Use Generators Instead of Lists
Generators are memory-efficient and yield one item at a time, which is particularly useful for processing large datasets.
When to Use: If you don’t need to access all elements at once, consider using a generator.
Advice from Egemen Mustafa Sener: “Generators can be a game-changer for memory-intensive tasks. By only generating data when needed, you can drastically cut down on resource consumption.”
Profile Your Code
Identifying performance bottlenecks is the first step in optimization. Use tools like cProfile and timeit to profile and measure execution times.
- cProfile: Provides a detailed breakdown of where time is spent in your code.
- timeit: Helps in comparing different code snippets for performance.

Avoid Unnecessary Object Creation
Creating new objects repeatedly can be costly in terms of memory and performance. Instead, reuse existing objects when possible. Use immutable data types like tuples instead of lists if the data doesn’t need to change.
Mustafa’s Tip: “Reusing objects helps not just with memory efficiency but also with speeding up your code.”
Use Efficient Data Structures
Choosing the right data structure can make a significant difference in performance.

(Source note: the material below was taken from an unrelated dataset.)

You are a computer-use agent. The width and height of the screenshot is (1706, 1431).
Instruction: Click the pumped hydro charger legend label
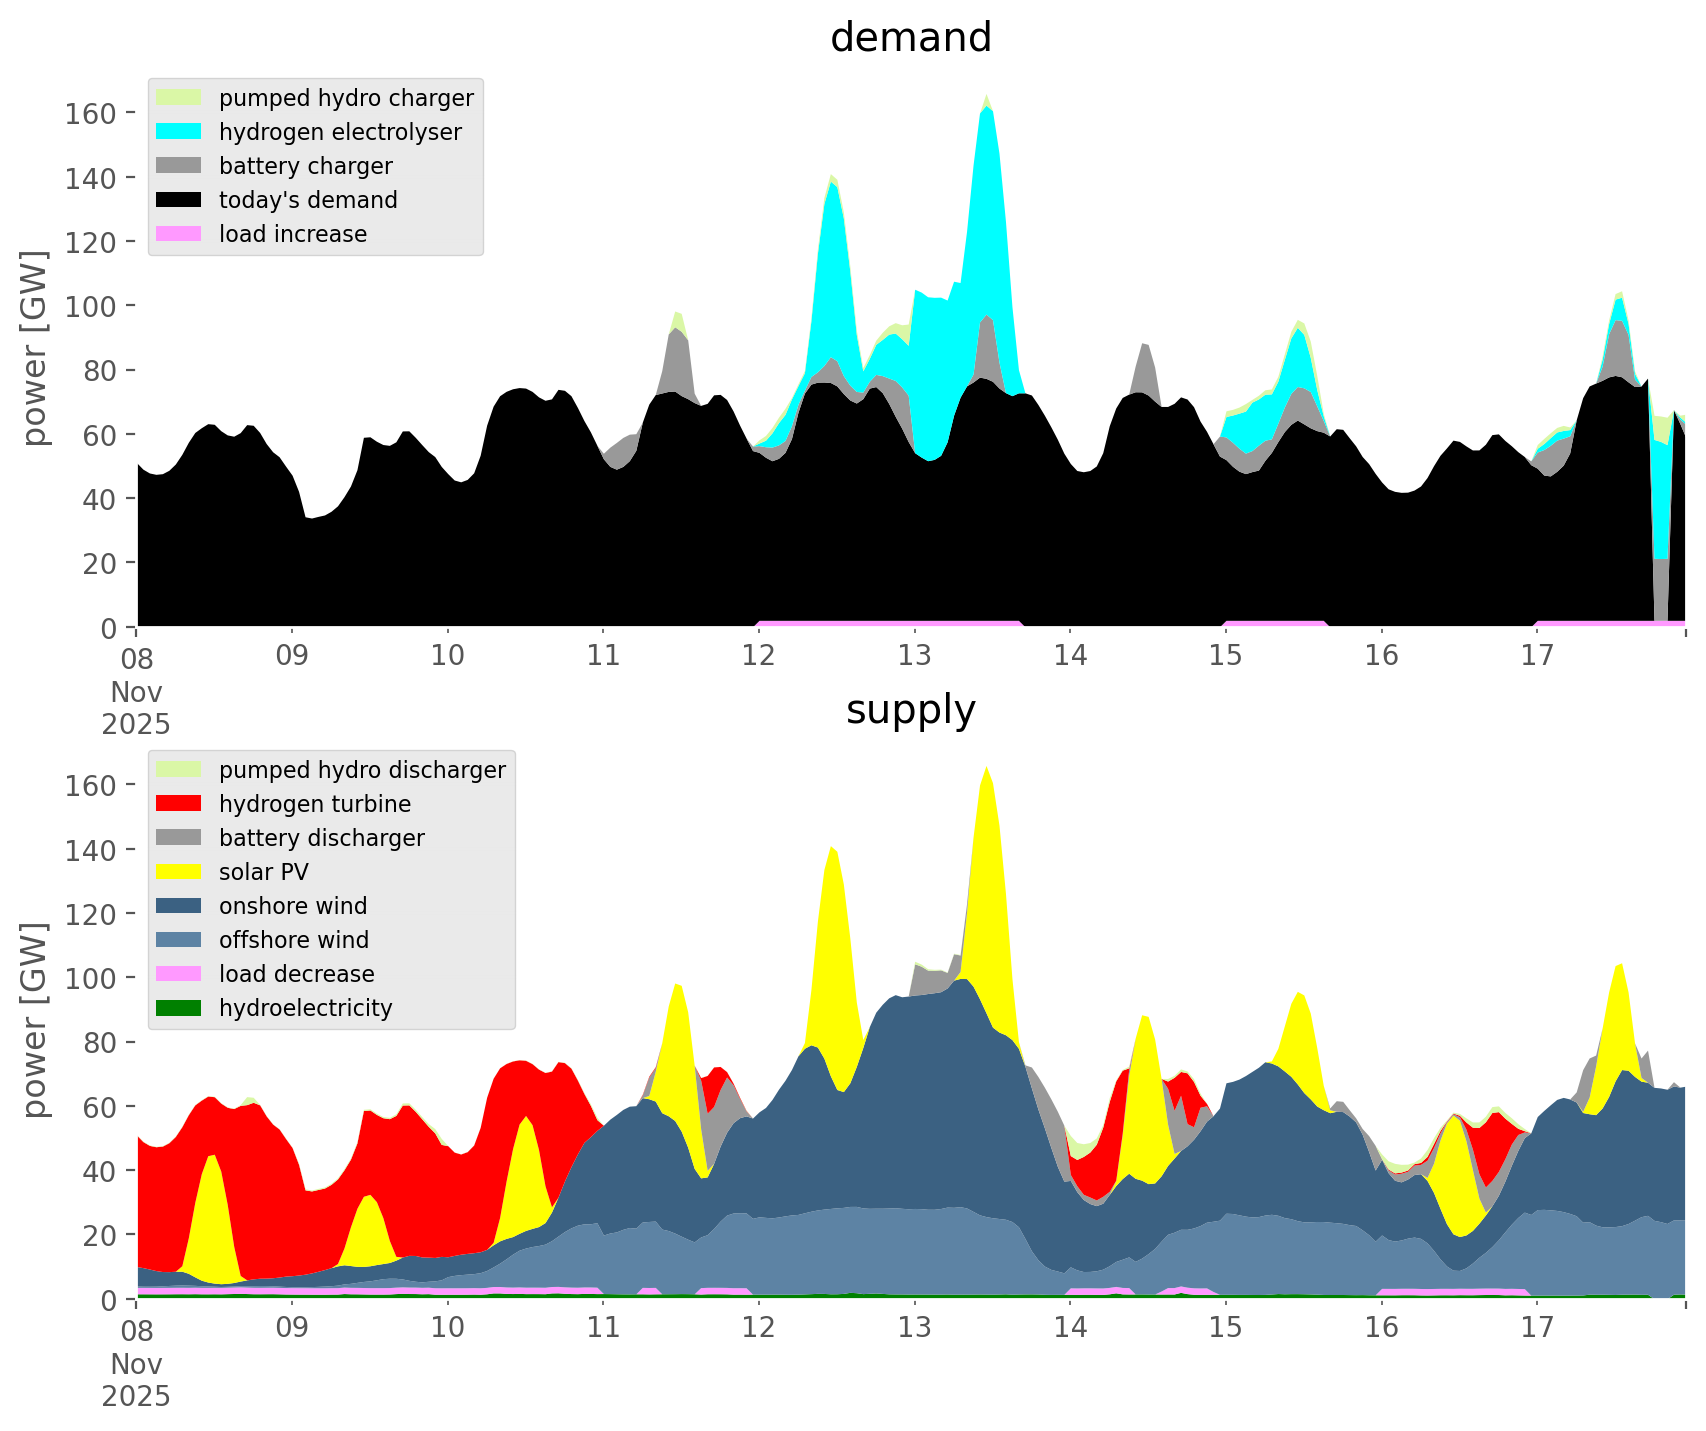click(x=346, y=98)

- Use sets for faster membership testing.
- Use dictionaries for efficient key-based lookups.
- Mustafa’s Analogy: “Think of data structures as tools in a toolbox—use the right one for the job, and your code will run smoothly.”
Employ Multithreading and Multiprocessing
For CPU-bound tasks, use multiprocessing to take advantage of multiple cores. For I/O-bound tasks, multithreading can improve performance.
- When to Use Multithreading: Useful for tasks involving waiting, like network requests.
- When to Use Multiprocessing: Ideal for parallel execution of computationally heavy tasks.
Mustafa’s Experience: “Switching to multithreading or multiprocessing has, in some projects, cut execution time significantly.”
Optimizing Python code requires writing clean, efficient code and consistently profiling for performance. Mustafa Egemen Şener emphasizes that small improvements can lead to significant gains. Remember to keep experimenting, profiling, and learning.
Mustafa’s Final Thought: “Performance optimization is about resource management and scalability. The more efficient your code, the better your applications will run.”